No en balde, una de las exposiciones transitorias en local se titula Las manos de Fidel, que incluye fotos de Alberto Korda y Roberto Chile, además de un cuadro que le hiciera Oswaldo Guayasamín y en el que se le ve más como un santo pintado por El Greco que como el tirano de ceño fruncido que se mantuvo por casi medio siglo en el poder en Cuba sin permitir elecciones libres.
Llega entonces el momento de ascender al mirador. La guía, siempre atenta a los curiosos, los conduce hacia una cima estrecha, con ventanas cubiertas por planchas de acrílico. Allá arriba, desde donde los vehículos que circulan por la avenida Rancho Boyeros se ven diminutos y el Consejo de Estado parece una edificio diseñado para el Tercer Reich, la mujer empieza a dar detalles sobre el tamaño de la edificación, de 142 metros.
Las leyendas urbanas, que no escasean alrededor de la conocida popularmente como la raspadura, aseguran que una normativa prohibió la construcción de cualquier estructura más alta que ella en La Habana. Pero la imponente Torre K, con sus 154 metros, que se ve nítidamente desde los ventanales, deja claro que se trata solo de un bulo, o que el negocio turístico ganó la partida de la altura a la política.
También, desde la cima, se nota más la falta de humanidad de la plaza, sin árboles y con sus imponentes edificios. Se percibe, en un escorzo, el rostro de Ernesto Guevara delineado sobre el tenebroso Ministerio del Interior y al que las fotos oficiales han hecho coincidir, en el mismo cuadro y con alevosía, junto a visitantes extranjeros como Barack Obama o el rey Felipe VI de España.
Tras una mirada, se tiene la impresión de que todo el complejo arquitectónico ha envejecido mal. Mientras el mundo va hacia los espacios públicos más amables para las personas, la aurícula izquierda del poder cubano no es un sitio al que se vaya voluntariamente, donde los amigos se encuentren y las madres paseen a sus bebés en cochecitos. El mármol gris le otorga, además, un tono funerario que se refuerza con la explanada absolutamente vacía.

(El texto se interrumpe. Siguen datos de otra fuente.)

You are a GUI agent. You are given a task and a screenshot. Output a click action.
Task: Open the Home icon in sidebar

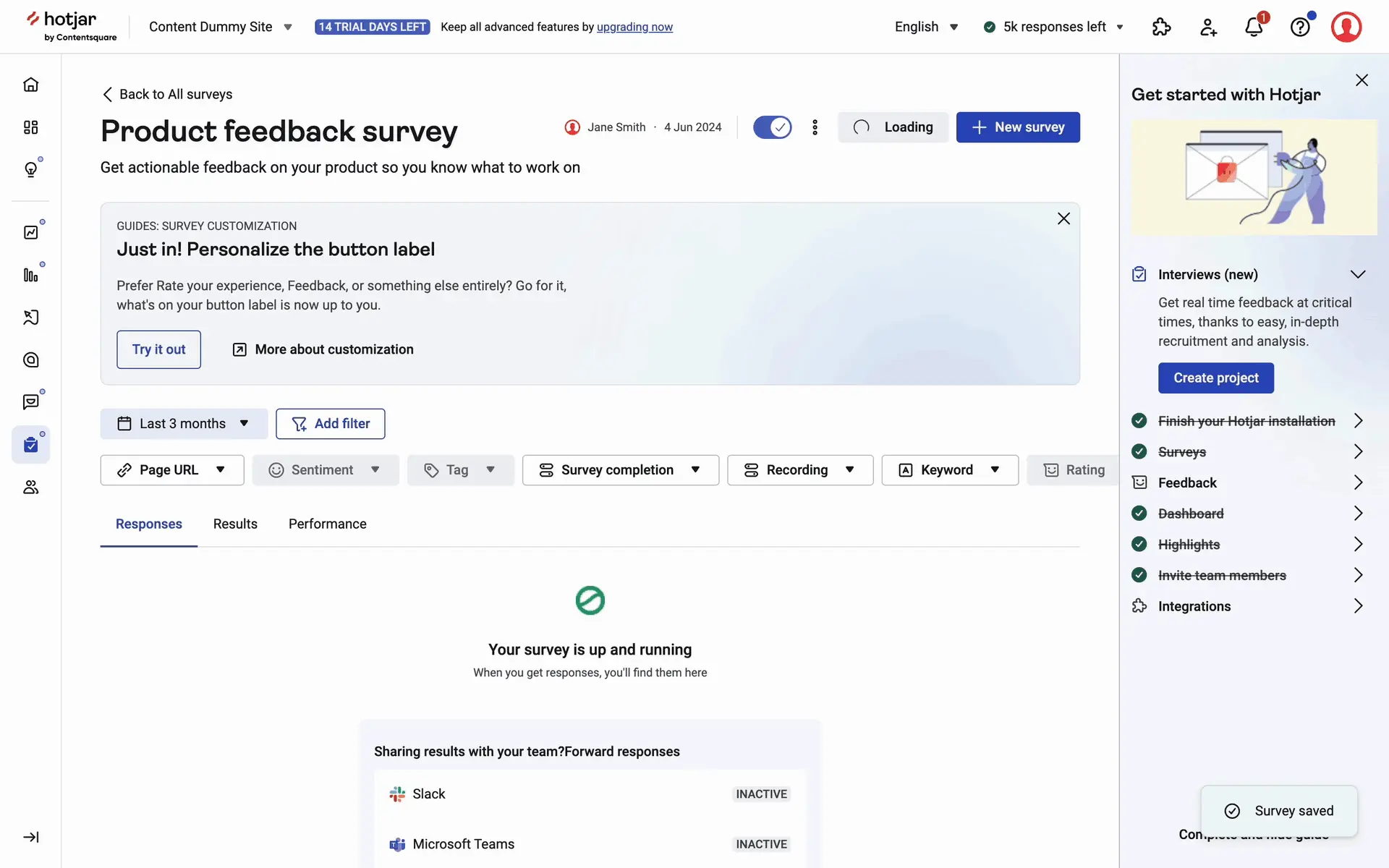tap(30, 85)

Un aura tiñosa se posa al otro lado de la ventana. Son aves que se sienten atraídas por las elevaciones y los edificios altos. Carroñeras, no se puede evitar trazar un paralelismo entre la carne putrefacta que les gusta y la decadencia del modelo cubano que la Plaza de la Revolución representa. La guía ni siquiera mira al enorme pájaro, pero apura su parlamento y advierte a los visitantes que es hora de bajar.